Document text >>
■ ■ ■ ■ ■ ■ ■

What's Going On
motoole2 commented on slide_072 of Image alignment ()

The Jacobian is simply a matrix of partial derivatives, and one can either compute the Jacobian of either the warped image $I(W(x;p))$ or warp $W(x;p)$ itself. So it depends on the context.


sdhanjal commented on slide_072 of Image alignment ()

is the jacobian normally defined as next to step 4 above, or the product of what's above with the gradient?


motoole2 commented on slide_073 of Image alignment ()

We would first compute the Jacobian of W(x; p) with respect to p, and then plug in p = 0. Provided that the output of W(x; p) changes with small pertubations of p, the Jacobian should be non-zero.


ADog commented on slide_073 of Image alignment ()

I'm confused on how to evaluate the Jacobian for step 4. Since W(x;0) is supposed to be the identity warp, won't every $p_i$ not be in W(x;0), meaning the Jacobian is always just a matrix of zeros?


Josh commented on slide_014 of Photometric Stereo ()

"unnormalized normal" is one of the more bizarre names I've heard


Josh commented on slide_088 of Radiometry and reflectance ()

The demos today were extremely cool


motoole2 commented on slide_194 of Image alignment ()
  1. Not quite. $x_n$ are pixel coordinates. In the previous slide, it was implicitly assumed that the center of the target image was $(0,0)$. But here, $x_n$ does not necessary need to be centered around $(0,0)$.

  2. To be clear, we're weighing pixel values according to a function $k(r)$ where $r$ is proportional to the distance between two pixel coordinates $x_n$ and $y$. $y - x_n$ is correct here; $y + x_n$ would not be correct (doesn't measure distance).

  3. There are two things to be tuned here. There's the definition of the profile $k$ itself, and there's also the value used for $h$. Both have an impact here, and are chosen according to (i) the size of the object being tracked and (ii) the speed of the object moving.

■ ■ ■ ■ ■ ■ ■

Provided information >>
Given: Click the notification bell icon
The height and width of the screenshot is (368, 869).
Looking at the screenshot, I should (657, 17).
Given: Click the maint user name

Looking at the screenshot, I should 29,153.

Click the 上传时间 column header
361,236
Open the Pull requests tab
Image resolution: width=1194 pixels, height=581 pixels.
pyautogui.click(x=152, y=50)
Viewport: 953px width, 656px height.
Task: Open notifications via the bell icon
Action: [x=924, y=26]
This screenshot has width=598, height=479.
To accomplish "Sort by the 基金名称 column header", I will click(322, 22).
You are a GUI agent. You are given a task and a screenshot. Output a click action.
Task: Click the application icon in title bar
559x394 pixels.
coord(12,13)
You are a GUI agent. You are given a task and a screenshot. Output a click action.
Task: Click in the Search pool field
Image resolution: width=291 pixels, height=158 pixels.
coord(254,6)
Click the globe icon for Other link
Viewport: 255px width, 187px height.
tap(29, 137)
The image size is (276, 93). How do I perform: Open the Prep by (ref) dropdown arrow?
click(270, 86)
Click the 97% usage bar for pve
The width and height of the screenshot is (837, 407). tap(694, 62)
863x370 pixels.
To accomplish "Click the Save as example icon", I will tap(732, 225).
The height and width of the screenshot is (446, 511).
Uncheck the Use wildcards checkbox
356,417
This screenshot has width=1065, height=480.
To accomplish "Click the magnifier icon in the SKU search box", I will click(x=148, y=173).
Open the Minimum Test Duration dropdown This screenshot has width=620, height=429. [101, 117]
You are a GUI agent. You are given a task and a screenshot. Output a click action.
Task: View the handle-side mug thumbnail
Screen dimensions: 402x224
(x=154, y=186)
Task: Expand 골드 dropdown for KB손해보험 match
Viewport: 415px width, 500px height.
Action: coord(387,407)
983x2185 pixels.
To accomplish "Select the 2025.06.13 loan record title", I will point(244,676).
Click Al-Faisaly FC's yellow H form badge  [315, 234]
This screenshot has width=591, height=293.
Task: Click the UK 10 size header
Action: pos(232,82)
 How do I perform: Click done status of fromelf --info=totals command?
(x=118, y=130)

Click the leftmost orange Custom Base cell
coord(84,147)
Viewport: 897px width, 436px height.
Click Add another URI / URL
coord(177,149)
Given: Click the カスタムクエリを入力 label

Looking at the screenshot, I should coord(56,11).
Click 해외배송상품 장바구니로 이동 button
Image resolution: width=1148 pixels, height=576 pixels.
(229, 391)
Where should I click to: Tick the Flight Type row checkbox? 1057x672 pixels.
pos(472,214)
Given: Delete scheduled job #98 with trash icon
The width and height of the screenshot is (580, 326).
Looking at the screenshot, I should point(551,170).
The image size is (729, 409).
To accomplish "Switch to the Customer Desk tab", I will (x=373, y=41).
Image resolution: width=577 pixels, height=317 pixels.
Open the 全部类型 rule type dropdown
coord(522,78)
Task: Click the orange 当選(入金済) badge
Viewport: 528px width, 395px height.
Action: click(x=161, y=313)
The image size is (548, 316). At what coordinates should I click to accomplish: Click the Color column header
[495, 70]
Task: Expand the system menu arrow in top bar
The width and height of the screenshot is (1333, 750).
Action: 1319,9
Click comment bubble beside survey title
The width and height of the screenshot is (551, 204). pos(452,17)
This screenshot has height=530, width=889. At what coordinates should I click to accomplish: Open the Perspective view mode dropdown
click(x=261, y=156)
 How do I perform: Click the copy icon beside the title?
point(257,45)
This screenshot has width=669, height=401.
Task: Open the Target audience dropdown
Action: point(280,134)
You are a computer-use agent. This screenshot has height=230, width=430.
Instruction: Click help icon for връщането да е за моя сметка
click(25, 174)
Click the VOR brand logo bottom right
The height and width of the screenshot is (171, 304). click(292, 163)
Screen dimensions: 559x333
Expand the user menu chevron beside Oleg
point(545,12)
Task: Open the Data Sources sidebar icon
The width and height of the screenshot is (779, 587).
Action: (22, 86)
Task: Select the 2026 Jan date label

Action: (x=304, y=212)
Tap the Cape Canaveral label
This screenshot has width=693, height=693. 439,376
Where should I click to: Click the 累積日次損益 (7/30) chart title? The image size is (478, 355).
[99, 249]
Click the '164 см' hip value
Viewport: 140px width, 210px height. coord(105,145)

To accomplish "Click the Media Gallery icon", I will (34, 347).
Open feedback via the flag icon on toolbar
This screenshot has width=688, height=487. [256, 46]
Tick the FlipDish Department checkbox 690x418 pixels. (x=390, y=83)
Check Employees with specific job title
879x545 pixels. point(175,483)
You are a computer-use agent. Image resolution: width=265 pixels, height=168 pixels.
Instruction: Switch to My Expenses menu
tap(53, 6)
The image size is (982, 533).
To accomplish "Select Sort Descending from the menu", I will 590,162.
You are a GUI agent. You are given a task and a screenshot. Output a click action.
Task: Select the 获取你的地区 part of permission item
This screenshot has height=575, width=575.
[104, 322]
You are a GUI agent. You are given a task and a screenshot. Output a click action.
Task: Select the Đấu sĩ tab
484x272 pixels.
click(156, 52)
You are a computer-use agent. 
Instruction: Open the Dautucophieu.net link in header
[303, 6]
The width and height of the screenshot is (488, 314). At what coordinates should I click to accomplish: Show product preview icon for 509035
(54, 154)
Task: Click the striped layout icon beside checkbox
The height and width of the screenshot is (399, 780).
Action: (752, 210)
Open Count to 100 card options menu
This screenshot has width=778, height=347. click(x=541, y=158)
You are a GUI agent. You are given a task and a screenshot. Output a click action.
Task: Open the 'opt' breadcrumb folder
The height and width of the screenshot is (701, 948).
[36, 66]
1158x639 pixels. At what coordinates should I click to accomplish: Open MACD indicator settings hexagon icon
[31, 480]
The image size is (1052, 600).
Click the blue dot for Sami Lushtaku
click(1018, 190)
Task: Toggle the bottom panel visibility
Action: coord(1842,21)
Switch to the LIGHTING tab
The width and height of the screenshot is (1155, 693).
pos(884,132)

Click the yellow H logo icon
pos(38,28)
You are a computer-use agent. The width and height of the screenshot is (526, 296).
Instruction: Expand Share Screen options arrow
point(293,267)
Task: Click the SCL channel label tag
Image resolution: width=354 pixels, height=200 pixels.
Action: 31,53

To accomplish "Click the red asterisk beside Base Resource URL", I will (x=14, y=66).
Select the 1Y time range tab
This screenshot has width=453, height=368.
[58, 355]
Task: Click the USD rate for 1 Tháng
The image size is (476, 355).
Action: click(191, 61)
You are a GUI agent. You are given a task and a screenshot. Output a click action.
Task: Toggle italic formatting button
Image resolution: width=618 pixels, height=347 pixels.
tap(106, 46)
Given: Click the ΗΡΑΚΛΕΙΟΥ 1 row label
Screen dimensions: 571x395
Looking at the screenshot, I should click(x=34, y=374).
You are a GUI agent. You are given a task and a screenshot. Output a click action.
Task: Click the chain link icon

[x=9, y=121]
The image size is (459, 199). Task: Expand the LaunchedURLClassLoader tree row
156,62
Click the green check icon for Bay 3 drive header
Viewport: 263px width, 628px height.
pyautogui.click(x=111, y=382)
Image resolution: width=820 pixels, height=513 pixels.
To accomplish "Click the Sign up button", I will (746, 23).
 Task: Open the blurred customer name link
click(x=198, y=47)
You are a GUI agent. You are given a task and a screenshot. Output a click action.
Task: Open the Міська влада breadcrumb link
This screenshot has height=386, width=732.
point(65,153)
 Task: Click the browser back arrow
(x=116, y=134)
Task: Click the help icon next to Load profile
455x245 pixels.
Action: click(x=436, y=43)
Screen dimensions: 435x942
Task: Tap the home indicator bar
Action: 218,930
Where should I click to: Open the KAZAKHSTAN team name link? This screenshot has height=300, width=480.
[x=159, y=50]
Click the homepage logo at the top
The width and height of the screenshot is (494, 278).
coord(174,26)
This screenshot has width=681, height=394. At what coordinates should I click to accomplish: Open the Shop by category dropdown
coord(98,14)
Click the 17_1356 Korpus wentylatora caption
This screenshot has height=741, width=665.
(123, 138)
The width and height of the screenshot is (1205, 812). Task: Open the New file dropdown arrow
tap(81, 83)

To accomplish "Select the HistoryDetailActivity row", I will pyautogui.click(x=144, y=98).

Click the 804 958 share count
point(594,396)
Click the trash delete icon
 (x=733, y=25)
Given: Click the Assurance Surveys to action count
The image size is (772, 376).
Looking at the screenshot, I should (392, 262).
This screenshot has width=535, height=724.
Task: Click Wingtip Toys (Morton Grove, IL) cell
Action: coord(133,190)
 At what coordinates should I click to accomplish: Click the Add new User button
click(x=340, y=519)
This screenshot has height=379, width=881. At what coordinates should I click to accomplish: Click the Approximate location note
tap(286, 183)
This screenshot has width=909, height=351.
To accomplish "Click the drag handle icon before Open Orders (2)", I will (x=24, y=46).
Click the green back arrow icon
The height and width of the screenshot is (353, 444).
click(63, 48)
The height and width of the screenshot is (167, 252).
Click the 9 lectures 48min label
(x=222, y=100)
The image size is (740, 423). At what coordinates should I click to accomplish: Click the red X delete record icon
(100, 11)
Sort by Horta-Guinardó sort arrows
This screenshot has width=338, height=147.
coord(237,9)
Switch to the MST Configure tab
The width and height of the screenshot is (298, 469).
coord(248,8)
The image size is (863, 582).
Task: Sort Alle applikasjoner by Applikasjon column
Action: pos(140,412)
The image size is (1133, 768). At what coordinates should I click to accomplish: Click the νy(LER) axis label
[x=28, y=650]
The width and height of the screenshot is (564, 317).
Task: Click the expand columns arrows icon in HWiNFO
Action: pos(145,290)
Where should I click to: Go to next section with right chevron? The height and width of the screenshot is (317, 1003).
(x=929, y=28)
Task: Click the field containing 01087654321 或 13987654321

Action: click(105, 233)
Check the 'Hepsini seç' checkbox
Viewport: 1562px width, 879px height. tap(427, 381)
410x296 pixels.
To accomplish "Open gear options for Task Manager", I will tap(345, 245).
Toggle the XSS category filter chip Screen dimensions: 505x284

■ ■ ■ ■ ■ ■ ■

Parts of the exercise >>
A. In the comment thread, which two things does the slide_194 reply say can be tuned?
B. Write out the comment thread again, starting at "motoole2 commented on slide_073" and ending at "should be non-zero.", and swap in "set" wherever "plug in" appears.
C. Does each statement agree with the comment thread? Answer yes or no for each, and quote the words that decide it. (i) $x_n$ are pixel coordinates. (ii) Using $y + x_n$ would be correct here. (iii) W(x;0) is supposed to be the identity warp.

Solutions to the exercise >>
A. The definition of the profile $k$ itself and the value used for $h$.

B.
motoole2 commented on slide_073 of Image alignment ()

We would first compute the Jacobian of W(x; p) with respect to p, and then set p = 0. Provided that the output of W(x; p) changes with small pertubations of p, the Jacobian should be non-zero.

C.
(i) Yes: "$x_n$ are pixel coordinates."
(ii) No: "$y - x_n$ is correct here; $y + x_n$ would not be correct (doesn't measure distance)."
(iii) Yes: "W(x;0) is supposed to be the identity warp"